Across the globe, CEOs continue to promote business technology-enabled growth. Worldwide spending on the technologies and services that enable digital transformation (DX) is forecast to be more than $1.1 trillion in 2018 – that’s an increase of 16.8 percent over the $958 billion spent in 2017, according to the latest market study by International Data Corporation (IDC).
DX spending will be led by the discrete and process manufacturing industries, which will not only spend the most on DX solutions but also set the agenda for many DX priorities, programs, and use cases.
Discrete manufacturing and process manufacturing are expected to spend more than $333 billion combined on DX solutions in 2018. This represents nearly 30 percent of all DX spending worldwide this year.
From a technology perspective, the largest categories of spending will be applications, connectivity services, and IT services as manufacturers build out their digital platforms to compete in the digital economy.
The main objective and top spending priority of DX in both industries is smart manufacturing, which includes programs that focus on material optimization, smart asset management, and autonomic operations.
IDC expects the two industries to invest more than $115 billion in smart manufacturing initiatives this year. Both industries will also invest heavily in innovation acceleration ($33 billion) and digital supply chain optimization ($28 billion).
Driven in part by investments from the manufacturing industries, smart manufacturing ($161 billion) and digital supply chain optimization ($101 billion) are the DX strategic priorities that will see the most spending in 2018.
Other strategic priorities that will receive significant funding this year include digital grid, omni-experience engagement, omnichannel commerce, and innovation acceleration.
The strategic priorities that are forecast to see the fastest spending growth over the 2016-2021 forecast period are omni-experience engagement (38.1 percent compound annual growth rate (CAGR)), financial and clinical risk management (31.8 percent CAGR), and smart construction (25.4 percent CAGR).
“Some of the strategic priority areas with lower levels of spending this year include building cognitive capabilities, data-driven services and benefits, operationalizing data and information, and digital trust and stewardship,” said Craig Simpson, research manager at IDC.
To achieve its DX strategic priorities, every business will develop programs that represent a long-term plan of action toward these goals. The DX programs that will receive the most funding in 2018 are digital supply chain and logistics automation ($93 billion) and smart asset management ($91 billion), followed by predictive grid and manufacturing operations (each more than $40 billion).

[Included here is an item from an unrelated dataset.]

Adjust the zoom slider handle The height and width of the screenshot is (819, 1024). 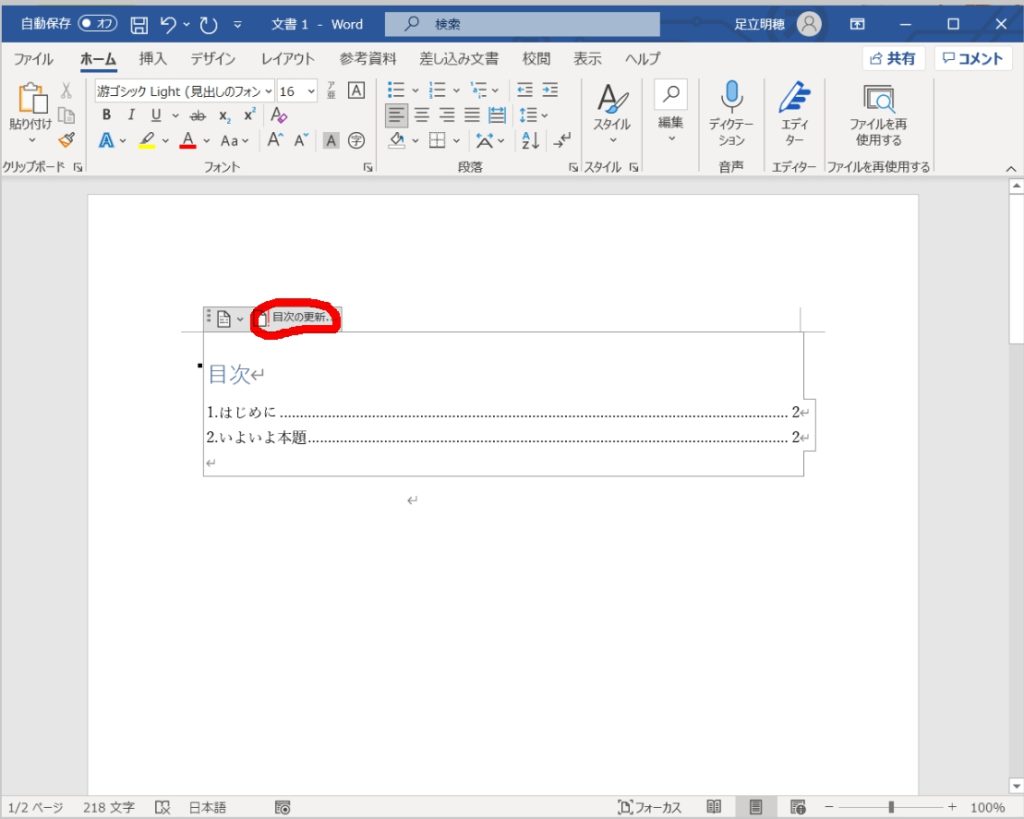pyautogui.click(x=891, y=807)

The programs that IDC expects will see the most spending growth over the five-year forecast are construction operations (38.4 percent CAGR), connected automated vehicles (37.6 percent CAGR), and clinical outcomes management (30.7 percent CAGR).
Each strategic priority includes a number of programs which are then comprised of use cases. These use cases are discretely funded efforts that support a program objective, and the overall strategic goals of an organization.
Outlook for new DX use cases
Use cases can be thought of as specific projects that employ line-of-business and IT resources, including hardware, software, and IT services. The use cases that will receive the most funding this year include freight management ($56 billion), robotic manufacturing ($43 billion), asset instrumentation ($43 billion), and autonomic operations ($35 billion).
The use cases that will see the fastest spending growth over the forecast period include robotic construction (38.4 percent CAGR), autonomous vehicles – mining (37.6 percent CAGR), and robotic process automation-based claims processing (35.5 percent CAGR) within the insurance industry.
In the construction industry, DX spending is expected to grow at a compound annual rate of 31.4 percent while retail, the third largest industry overall, is forecast to grow its DX spending at a faster pace (20.2 percent CAGR) than overall DX spending (18.1 percent CAGR).